▶ **WHAT YOU NEED TO DO**:
Answer these questions from the passage on poverty in Malaysia:
(a) From which four dimensions does the MPI measure poverty?
(b) What does a typical Bakul Prihatin Negara food basket contain?
(c) Under which facility can housewives enjoy EPF's facility?

The MPI measures poverty from four dimensions, namely Education, Health, Living Standards and Income as shown in Table 1.
Table 1: Structure of Malaysia’s MPI (2015 – present)
Source: Multidimensional Poverty in Malaysia: Improving Measurement and Policies in the 2020s, World Bank Malaysia, October 2021
Due to loss of jobs and income, the hardcore poor and B40 households would prioritise spending on basic needs (i.e., food, water and shelter) – over clothing, education and health etc. – to cope with the rising cost of living.
Bakul Prihatin Negara was implemented to address deficiencies in the diet and nutritional needs of poor households. A typical food basket would contain rice, salt, sugar, flour, vermicelli, soy sauce, canned sardines, biscuits and coffee. However, the basket should have also included eggs, fruits and vegetables and essential items such as baby diapers, milk formula, sanitary napkins and household pharmaceutical necessities (such as Panadol) – for a more balanced provision.
For some of the self-employed who are not e-hailing drivers and delivery riders, the movement restrictions have constrained their ability to go out and earn daily wages to survive.
Even though the government introduced numerous stimulus packages for the self-employed, it is limited to one-off assistance that covers full-time e-hailing drivers and taxi drivers only. Other than that, the aid is generic that covers the wider recipient target groups.
And as self-employed, they are typically neither not automatically covered by work-related social protection (i.e., health insurance and EPF) nor entitled to certain employment benefits (i.e., paid vacations and sick leave).
But the self-employed and those in the gig economy can now contribute to the EPF under the Voluntary Contribution with Retirement Incentive (i-Saraan), whereas housewives can enjoy EPF’s facility under i-Suri.
However, according to a survey by Unicef Malaysia that is captured in its “Families on the Edge” (Issue 4, 2021), 45% of employed heads of households are not registered with EPF and Socso. The situation is 50% for female heads of households and 92% for disabled heads of households.

▶ **RECORDED DATA**:
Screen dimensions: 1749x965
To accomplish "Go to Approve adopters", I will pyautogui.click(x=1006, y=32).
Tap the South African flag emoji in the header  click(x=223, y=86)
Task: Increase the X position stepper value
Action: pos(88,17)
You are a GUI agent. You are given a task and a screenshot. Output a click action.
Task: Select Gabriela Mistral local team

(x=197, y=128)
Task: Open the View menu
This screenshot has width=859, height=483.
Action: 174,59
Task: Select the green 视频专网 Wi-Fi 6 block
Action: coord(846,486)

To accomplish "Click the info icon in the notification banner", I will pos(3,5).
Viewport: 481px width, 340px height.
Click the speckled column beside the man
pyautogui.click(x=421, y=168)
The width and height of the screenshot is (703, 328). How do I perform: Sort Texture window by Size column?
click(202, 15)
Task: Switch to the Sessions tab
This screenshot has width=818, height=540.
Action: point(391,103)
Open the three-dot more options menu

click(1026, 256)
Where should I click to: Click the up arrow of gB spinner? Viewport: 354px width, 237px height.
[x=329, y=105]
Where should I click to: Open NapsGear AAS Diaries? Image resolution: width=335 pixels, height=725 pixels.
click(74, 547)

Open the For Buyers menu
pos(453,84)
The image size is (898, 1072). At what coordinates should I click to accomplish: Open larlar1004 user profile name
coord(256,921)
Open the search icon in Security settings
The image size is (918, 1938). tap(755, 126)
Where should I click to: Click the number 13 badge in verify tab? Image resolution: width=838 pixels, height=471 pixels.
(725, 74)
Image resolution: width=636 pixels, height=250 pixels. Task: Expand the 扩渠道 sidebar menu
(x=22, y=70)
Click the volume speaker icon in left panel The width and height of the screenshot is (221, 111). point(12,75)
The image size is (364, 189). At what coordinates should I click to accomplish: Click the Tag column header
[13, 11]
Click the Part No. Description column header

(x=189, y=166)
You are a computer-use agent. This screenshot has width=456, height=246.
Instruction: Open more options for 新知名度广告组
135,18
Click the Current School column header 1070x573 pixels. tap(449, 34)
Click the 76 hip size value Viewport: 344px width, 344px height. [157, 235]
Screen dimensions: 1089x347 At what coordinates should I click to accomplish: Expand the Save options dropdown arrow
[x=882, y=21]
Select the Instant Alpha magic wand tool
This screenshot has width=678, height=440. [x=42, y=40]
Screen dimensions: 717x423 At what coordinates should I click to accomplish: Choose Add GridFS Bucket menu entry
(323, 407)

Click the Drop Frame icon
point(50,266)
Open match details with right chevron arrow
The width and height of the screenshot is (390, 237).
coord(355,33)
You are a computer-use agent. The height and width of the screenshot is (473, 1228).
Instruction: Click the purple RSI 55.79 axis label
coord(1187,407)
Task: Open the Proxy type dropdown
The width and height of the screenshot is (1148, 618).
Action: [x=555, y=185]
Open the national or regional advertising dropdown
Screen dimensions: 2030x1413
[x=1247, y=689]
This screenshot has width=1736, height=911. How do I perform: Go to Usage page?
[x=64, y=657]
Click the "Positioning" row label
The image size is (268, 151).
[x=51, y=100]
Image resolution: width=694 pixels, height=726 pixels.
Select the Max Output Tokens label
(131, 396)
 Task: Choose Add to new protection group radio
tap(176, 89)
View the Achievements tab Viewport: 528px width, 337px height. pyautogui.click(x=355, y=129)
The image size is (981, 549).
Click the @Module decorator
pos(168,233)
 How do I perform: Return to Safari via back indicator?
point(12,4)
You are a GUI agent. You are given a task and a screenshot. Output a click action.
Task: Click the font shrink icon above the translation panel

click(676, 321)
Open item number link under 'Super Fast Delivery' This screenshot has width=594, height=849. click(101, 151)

▶ **ANSWER TO THIS TASK**:
(a) Education, Health, Living Standards and Income.
(b) Rice, salt, sugar, flour, vermicelli, soy sauce, canned sardines, biscuits and coffee.
(c) i-Suri.